* Description of the task *
Continue the market report on iron ore, mining shares and gold prices, starting right after its final quoted remark.

* Extract provided *
The most-traded May ore ended daytime trade on China’s Dalian Commodity Exchange 2.2 per cent ahead at 865.50 yuan (US$126.30) a tonne.

BHP‘s US-traded depositary receipts slid 0.52 per cent. Earlier, the miner’s UK listing gained 0.75 per cent. Rio Tinto lost 0.37 per cent in the US and gained 0.32 per cent in the UK.

A rising US dollar pressured dollar-denominated commodities. The US dollar index climbed 0.65 per cent overnight to its highest since the first week of January.

Gold, which has an inverse relationship with the greenback, closed at its weakest level since early January. Gold for April delivery settled US$20.10 or 1.1 per cent lower at US$1,845.30 an ounce. The NYSE Arca Gold Bugs Index shed 2.67 per cent.

Fawad Razaqzada, market analyst at City Index, said gold was “already on its knees” and had “fallen further out of favour”.

“For now, the path of least resistance is still to the downside, and the nearest obvious reference point is now at $1,800, which is where gold might be heading to next,” he said.

* Raw data *
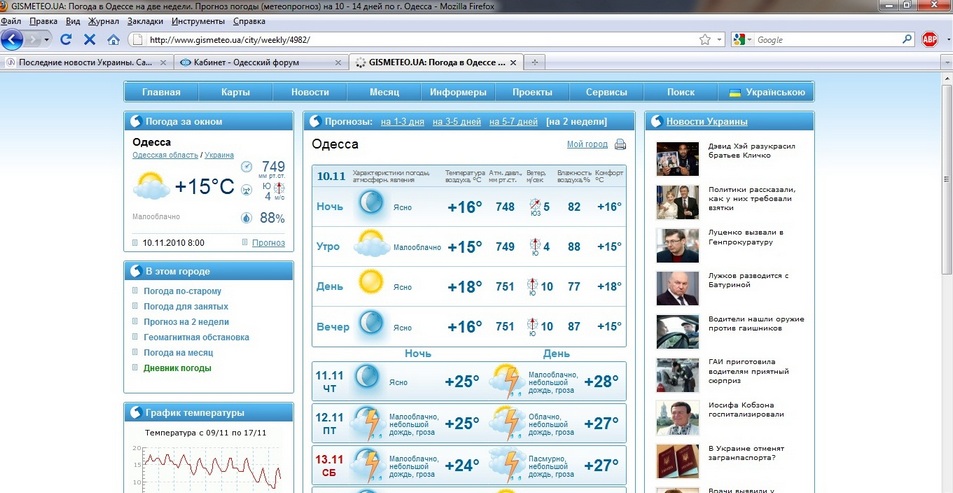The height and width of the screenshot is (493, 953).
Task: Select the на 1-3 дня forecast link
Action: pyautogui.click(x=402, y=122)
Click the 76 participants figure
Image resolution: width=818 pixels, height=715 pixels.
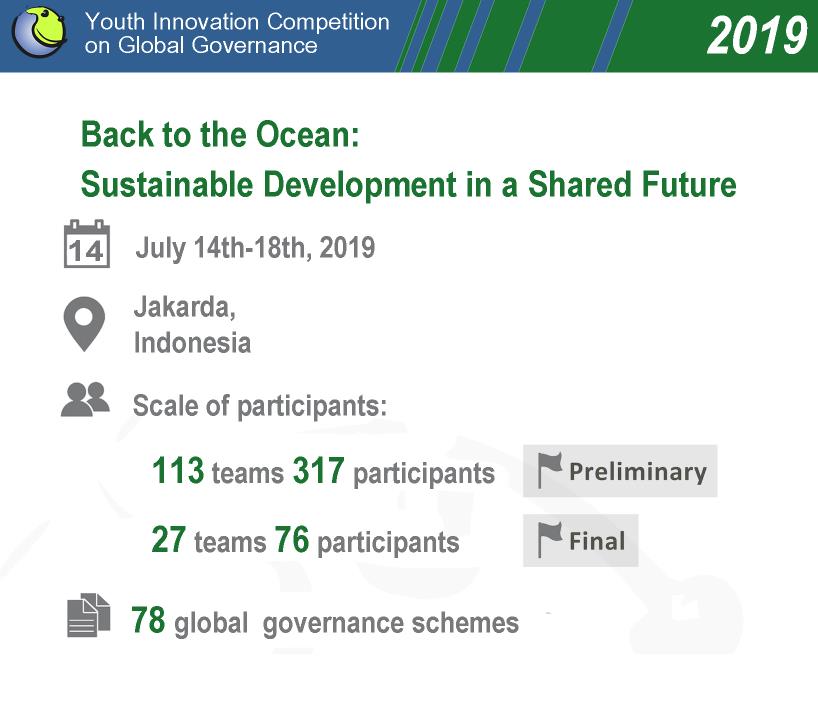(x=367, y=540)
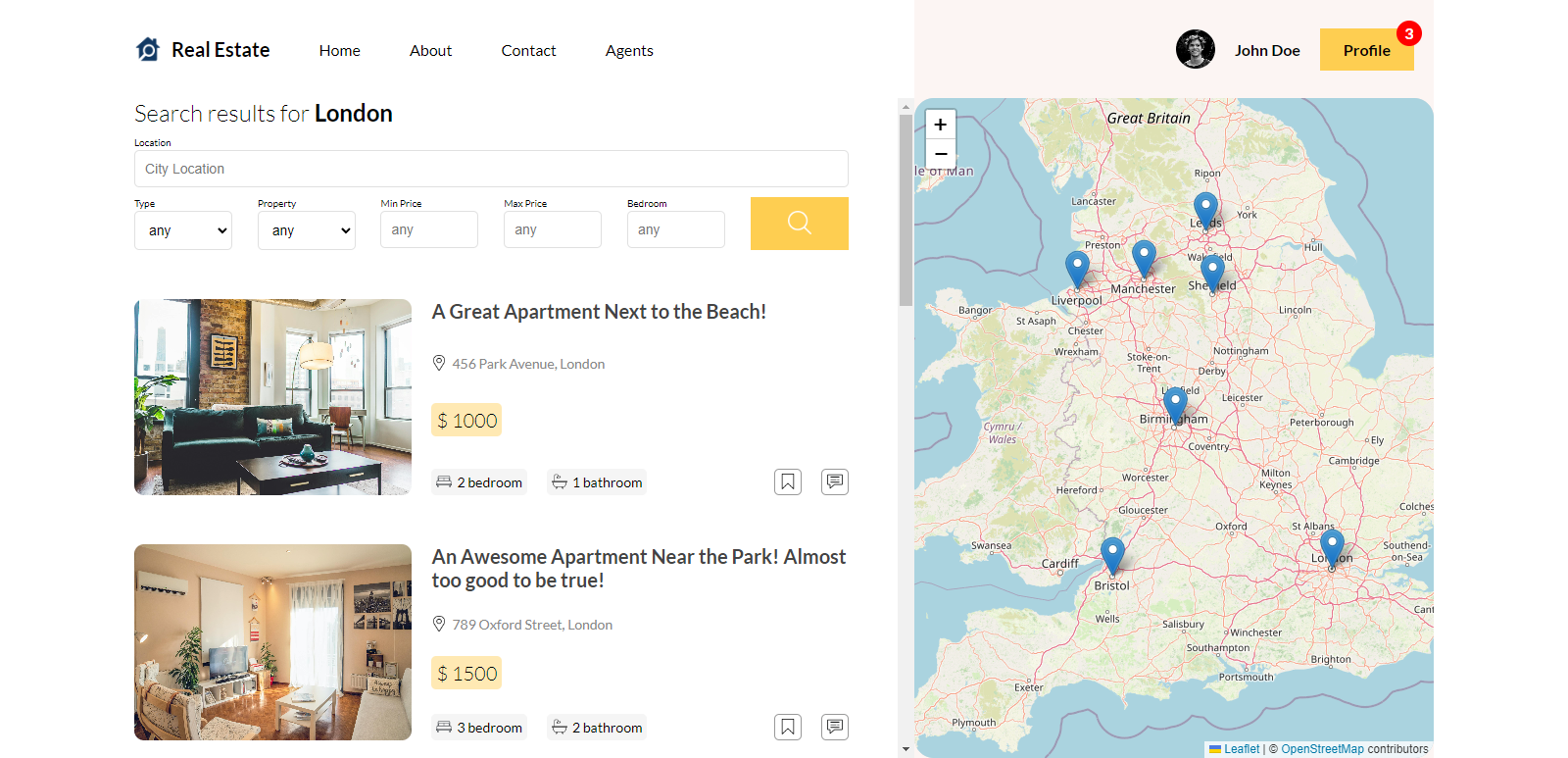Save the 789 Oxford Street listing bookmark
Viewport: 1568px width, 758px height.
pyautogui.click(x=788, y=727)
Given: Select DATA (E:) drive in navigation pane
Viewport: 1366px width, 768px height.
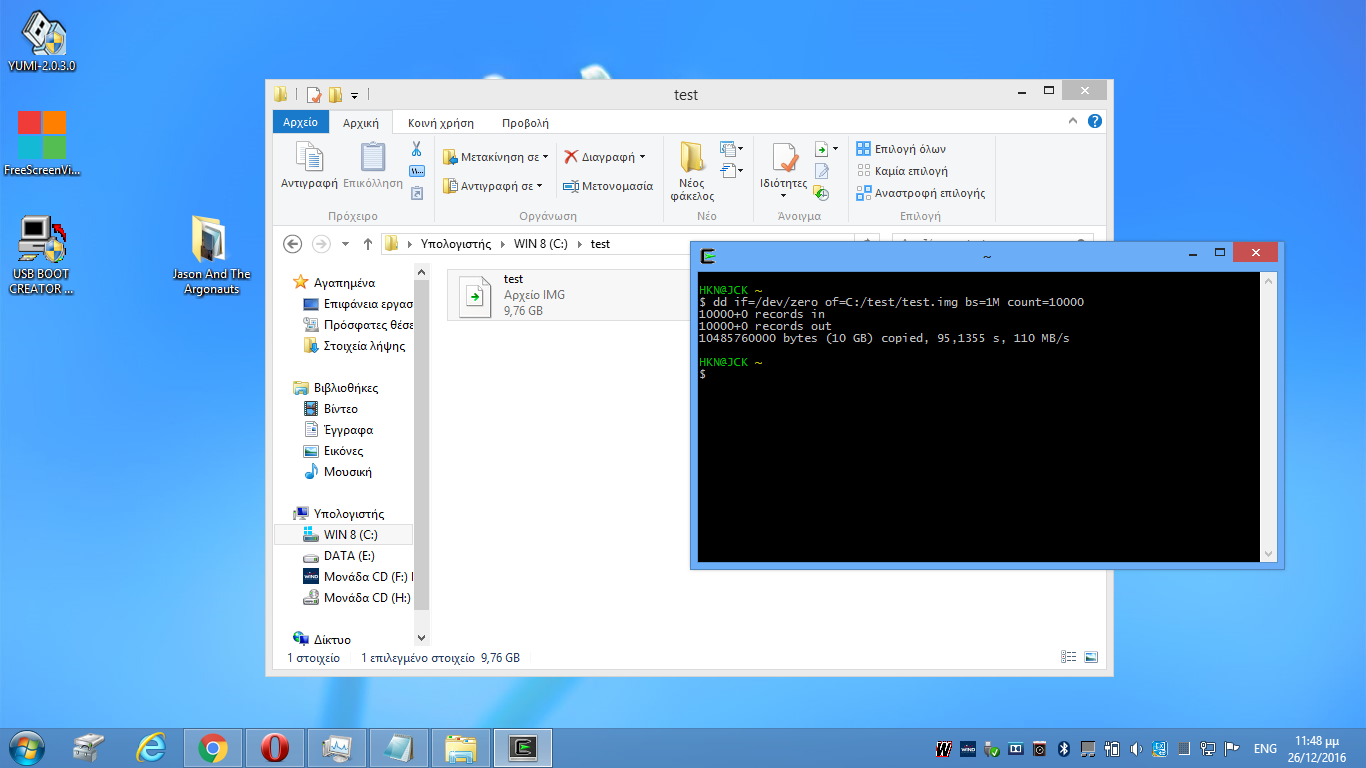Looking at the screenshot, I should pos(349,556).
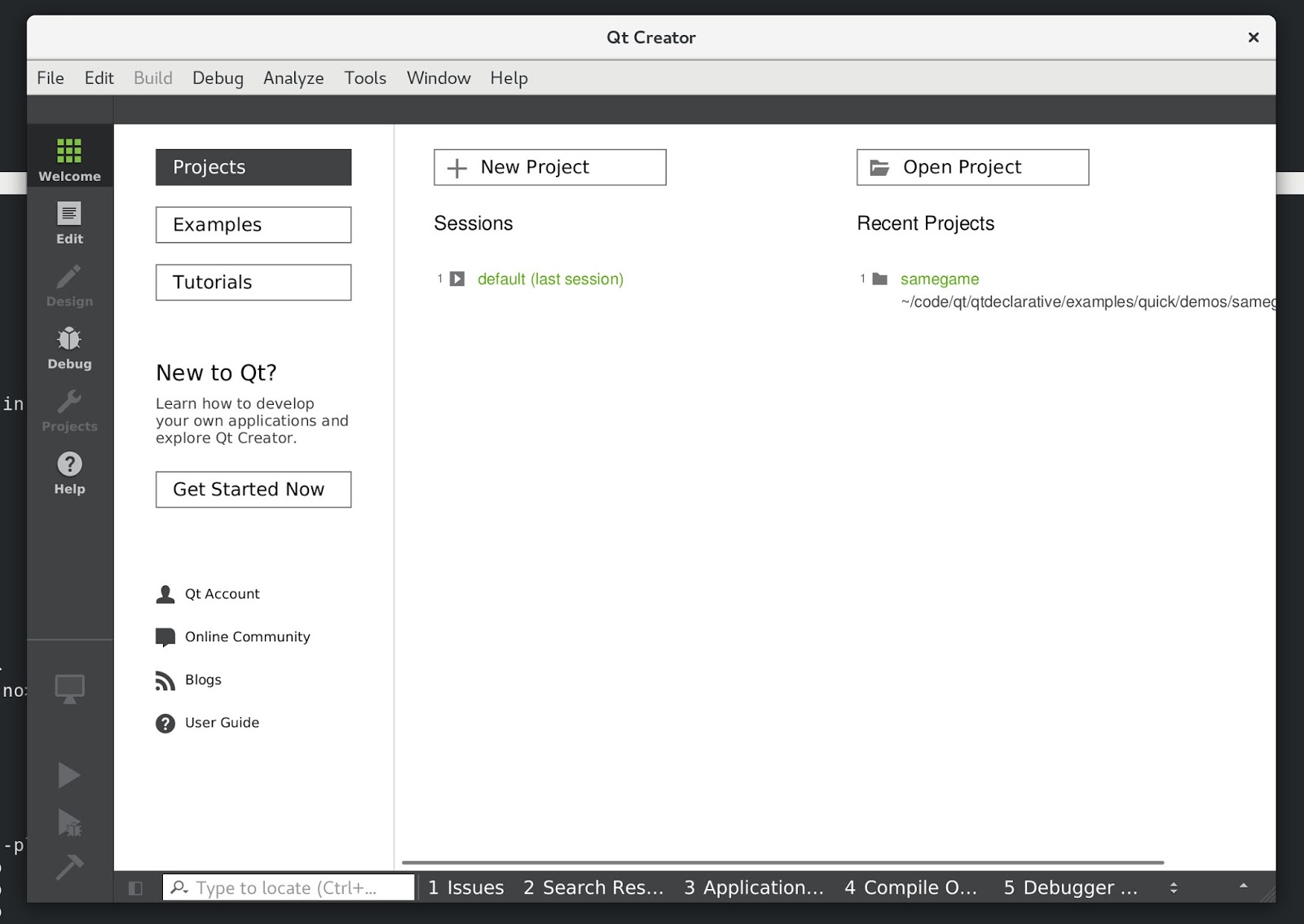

* Exercise response *
Dollar-denominated industrial metals succumbed to the same headwind. Benchmark copper on the London Metal Exchange fell 0.88 per cent to US$8,868 a tonne. Aluminium declined 0.96 per cent, nickel 1.87 per cent, lead 2.15 per cent, zinc 2.99 per cent and tin 0.66 per cent.

Oil dropped after US inventories rose for an eighth week. Official US stockpiles increased by 16.3 million barrels, “one of the biggest increases in inventories we have seen in quite some time,” according to Tariq Zahir at Tyche Capital Advisors.

Brent crude settled 20 US cents or 0.2 per cent lower at US$85.38 a barrel. The US benchmark, West Texas Intermediate, dropped 0.6 per cent to US$78.59.

Battery metal miners were mixed in US trade for a second day. The Global X Lithium & Battery Tech ETF advanced 0.31  per cent on the New York Stock Exchange. The VanEck Rare Earth/Strategic Metals ETF sagged 1.31 per cent.